Task objective: Exact copies of all the entries are needed.
Recorded information Block Start
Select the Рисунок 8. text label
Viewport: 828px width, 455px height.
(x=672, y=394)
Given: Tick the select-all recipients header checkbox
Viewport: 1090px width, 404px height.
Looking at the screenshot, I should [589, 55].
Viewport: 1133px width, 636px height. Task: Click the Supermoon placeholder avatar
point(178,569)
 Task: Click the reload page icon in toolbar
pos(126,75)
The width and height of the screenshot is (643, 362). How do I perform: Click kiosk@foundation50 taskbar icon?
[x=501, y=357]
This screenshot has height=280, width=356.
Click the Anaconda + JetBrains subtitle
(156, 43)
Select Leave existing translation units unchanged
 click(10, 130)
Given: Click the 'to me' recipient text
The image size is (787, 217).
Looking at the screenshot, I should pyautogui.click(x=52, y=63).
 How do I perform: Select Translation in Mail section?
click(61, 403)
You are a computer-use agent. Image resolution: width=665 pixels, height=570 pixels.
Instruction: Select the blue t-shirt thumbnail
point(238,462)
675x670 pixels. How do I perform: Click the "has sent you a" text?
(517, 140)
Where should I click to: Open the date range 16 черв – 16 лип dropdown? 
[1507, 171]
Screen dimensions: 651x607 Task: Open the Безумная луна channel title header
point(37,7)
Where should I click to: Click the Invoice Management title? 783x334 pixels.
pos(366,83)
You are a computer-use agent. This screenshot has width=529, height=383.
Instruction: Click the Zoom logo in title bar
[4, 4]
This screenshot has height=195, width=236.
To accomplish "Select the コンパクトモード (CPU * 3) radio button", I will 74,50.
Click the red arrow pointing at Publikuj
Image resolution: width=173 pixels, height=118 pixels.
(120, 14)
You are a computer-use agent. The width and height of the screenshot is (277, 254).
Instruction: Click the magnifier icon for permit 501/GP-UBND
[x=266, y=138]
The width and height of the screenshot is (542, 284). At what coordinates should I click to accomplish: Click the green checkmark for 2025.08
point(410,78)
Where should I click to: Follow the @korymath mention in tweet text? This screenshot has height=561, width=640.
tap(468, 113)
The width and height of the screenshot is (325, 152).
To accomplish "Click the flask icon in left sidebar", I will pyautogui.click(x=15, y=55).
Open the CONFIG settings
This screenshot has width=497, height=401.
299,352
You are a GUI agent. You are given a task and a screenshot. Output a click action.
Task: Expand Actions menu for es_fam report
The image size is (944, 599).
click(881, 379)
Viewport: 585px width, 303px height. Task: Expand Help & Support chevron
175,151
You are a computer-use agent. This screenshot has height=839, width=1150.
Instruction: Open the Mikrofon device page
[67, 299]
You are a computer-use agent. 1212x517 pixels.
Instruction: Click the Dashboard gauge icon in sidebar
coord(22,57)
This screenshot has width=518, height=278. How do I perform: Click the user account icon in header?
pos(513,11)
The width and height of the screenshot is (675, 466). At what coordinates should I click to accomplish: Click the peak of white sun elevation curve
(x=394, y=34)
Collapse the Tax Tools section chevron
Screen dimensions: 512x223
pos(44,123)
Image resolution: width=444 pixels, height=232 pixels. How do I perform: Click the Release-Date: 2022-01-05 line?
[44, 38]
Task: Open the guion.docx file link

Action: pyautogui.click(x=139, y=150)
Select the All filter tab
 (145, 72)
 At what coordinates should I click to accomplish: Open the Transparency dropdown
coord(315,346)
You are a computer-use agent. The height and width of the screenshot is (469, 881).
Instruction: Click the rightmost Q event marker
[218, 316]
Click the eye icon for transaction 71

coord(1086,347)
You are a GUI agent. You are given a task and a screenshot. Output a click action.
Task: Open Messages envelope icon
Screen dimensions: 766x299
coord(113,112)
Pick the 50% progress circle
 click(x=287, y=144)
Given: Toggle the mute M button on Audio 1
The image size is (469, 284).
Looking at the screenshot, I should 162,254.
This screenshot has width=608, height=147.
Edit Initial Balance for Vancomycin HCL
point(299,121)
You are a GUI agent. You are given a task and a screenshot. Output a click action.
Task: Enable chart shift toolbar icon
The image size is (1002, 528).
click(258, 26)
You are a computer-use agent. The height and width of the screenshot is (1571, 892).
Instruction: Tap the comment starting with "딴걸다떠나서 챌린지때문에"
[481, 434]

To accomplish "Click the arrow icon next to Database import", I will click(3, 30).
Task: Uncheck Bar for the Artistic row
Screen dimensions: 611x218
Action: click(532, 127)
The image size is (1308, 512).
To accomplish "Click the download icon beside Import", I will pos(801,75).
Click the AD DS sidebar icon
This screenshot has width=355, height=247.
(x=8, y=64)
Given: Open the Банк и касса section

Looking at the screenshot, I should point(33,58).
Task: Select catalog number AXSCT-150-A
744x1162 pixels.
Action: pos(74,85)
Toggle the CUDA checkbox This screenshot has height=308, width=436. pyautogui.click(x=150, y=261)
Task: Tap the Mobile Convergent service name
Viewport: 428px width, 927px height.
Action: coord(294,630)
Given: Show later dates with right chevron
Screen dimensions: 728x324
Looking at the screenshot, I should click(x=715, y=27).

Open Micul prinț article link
Recorded information Block End
Exercise answer:
Select the Рисунок 8. text label
Viewport: 828px width, 455px height.
(x=672, y=394)
Given: Tick the select-all recipients header checkbox
Viewport: 1090px width, 404px height.
Looking at the screenshot, I should [589, 55].
Viewport: 1133px width, 636px height. Task: Click the Supermoon placeholder avatar
point(178,569)
 Task: Click the reload page icon in toolbar
pos(126,75)
The width and height of the screenshot is (643, 362). How do I perform: Click kiosk@foundation50 taskbar icon?
[x=501, y=357]
This screenshot has height=280, width=356.
Click the Anaconda + JetBrains subtitle
(156, 43)
Select Leave existing translation units unchanged
 click(10, 130)
Given: Click the 'to me' recipient text
The image size is (787, 217).
Looking at the screenshot, I should pyautogui.click(x=52, y=63).
 How do I perform: Select Translation in Mail section?
click(61, 403)
You are a computer-use agent. Image resolution: width=665 pixels, height=570 pixels.
Instruction: Select the blue t-shirt thumbnail
point(238,462)
675x670 pixels. How do I perform: Click the "has sent you a" text?
(517, 140)
Where should I click to: Open the date range 16 черв – 16 лип dropdown? 
[1507, 171]
Screen dimensions: 651x607 Task: Open the Безумная луна channel title header
point(37,7)
Where should I click to: Click the Invoice Management title? 783x334 pixels.
pos(366,83)
You are a computer-use agent. This screenshot has width=529, height=383.
Instruction: Click the Zoom logo in title bar
[4, 4]
This screenshot has height=195, width=236.
To accomplish "Select the コンパクトモード (CPU * 3) radio button", I will 74,50.
Click the red arrow pointing at Publikuj
Image resolution: width=173 pixels, height=118 pixels.
(120, 14)
You are a computer-use agent. The width and height of the screenshot is (277, 254).
Instruction: Click the magnifier icon for permit 501/GP-UBND
[x=266, y=138]
The width and height of the screenshot is (542, 284). At what coordinates should I click to accomplish: Click the green checkmark for 2025.08
point(410,78)
Where should I click to: Follow the @korymath mention in tweet text? This screenshot has height=561, width=640.
tap(468, 113)
The width and height of the screenshot is (325, 152).
To accomplish "Click the flask icon in left sidebar", I will pyautogui.click(x=15, y=55).
Open the CONFIG settings
This screenshot has width=497, height=401.
299,352
You are a GUI agent. You are given a task and a screenshot. Output a click action.
Task: Expand Actions menu for es_fam report
The image size is (944, 599).
click(881, 379)
Viewport: 585px width, 303px height. Task: Expand Help & Support chevron
175,151
You are a computer-use agent. This screenshot has height=839, width=1150.
Instruction: Open the Mikrofon device page
[67, 299]
You are a computer-use agent. 1212x517 pixels.
Instruction: Click the Dashboard gauge icon in sidebar
coord(22,57)
This screenshot has width=518, height=278. How do I perform: Click the user account icon in header?
pos(513,11)
The width and height of the screenshot is (675, 466). At what coordinates should I click to accomplish: Click the peak of white sun elevation curve
(x=394, y=34)
Collapse the Tax Tools section chevron
Screen dimensions: 512x223
pos(44,123)
Image resolution: width=444 pixels, height=232 pixels. How do I perform: Click the Release-Date: 2022-01-05 line?
[44, 38]
Task: Open the guion.docx file link

Action: pyautogui.click(x=139, y=150)
Select the All filter tab
 (145, 72)
 At what coordinates should I click to accomplish: Open the Transparency dropdown
coord(315,346)
You are a computer-use agent. The height and width of the screenshot is (469, 881).
Instruction: Click the rightmost Q event marker
[218, 316]
Click the eye icon for transaction 71

coord(1086,347)
You are a GUI agent. You are given a task and a screenshot. Output a click action.
Task: Open Messages envelope icon
Screen dimensions: 766x299
coord(113,112)
Pick the 50% progress circle
 click(x=287, y=144)
Given: Toggle the mute M button on Audio 1
The image size is (469, 284).
Looking at the screenshot, I should 162,254.
This screenshot has width=608, height=147.
Edit Initial Balance for Vancomycin HCL
point(299,121)
You are a GUI agent. You are given a task and a screenshot. Output a click action.
Task: Enable chart shift toolbar icon
The image size is (1002, 528).
click(258, 26)
You are a computer-use agent. The height and width of the screenshot is (1571, 892).
Instruction: Tap the comment starting with "딴걸다떠나서 챌린지때문에"
[481, 434]

To accomplish "Click the arrow icon next to Database import", I will click(3, 30).
Task: Uncheck Bar for the Artistic row
Screen dimensions: 611x218
Action: click(532, 127)
The image size is (1308, 512).
To accomplish "Click the download icon beside Import", I will pos(801,75).
Click the AD DS sidebar icon
This screenshot has width=355, height=247.
(x=8, y=64)
Given: Open the Банк и касса section

Looking at the screenshot, I should point(33,58).
Task: Select catalog number AXSCT-150-A
744x1162 pixels.
Action: pos(74,85)
Toggle the CUDA checkbox This screenshot has height=308, width=436. pyautogui.click(x=150, y=261)
Task: Tap the Mobile Convergent service name
Viewport: 428px width, 927px height.
Action: coord(294,630)
Given: Show later dates with right chevron
Screen dimensions: 728x324
Looking at the screenshot, I should click(x=715, y=27).

Open Micul prinț article link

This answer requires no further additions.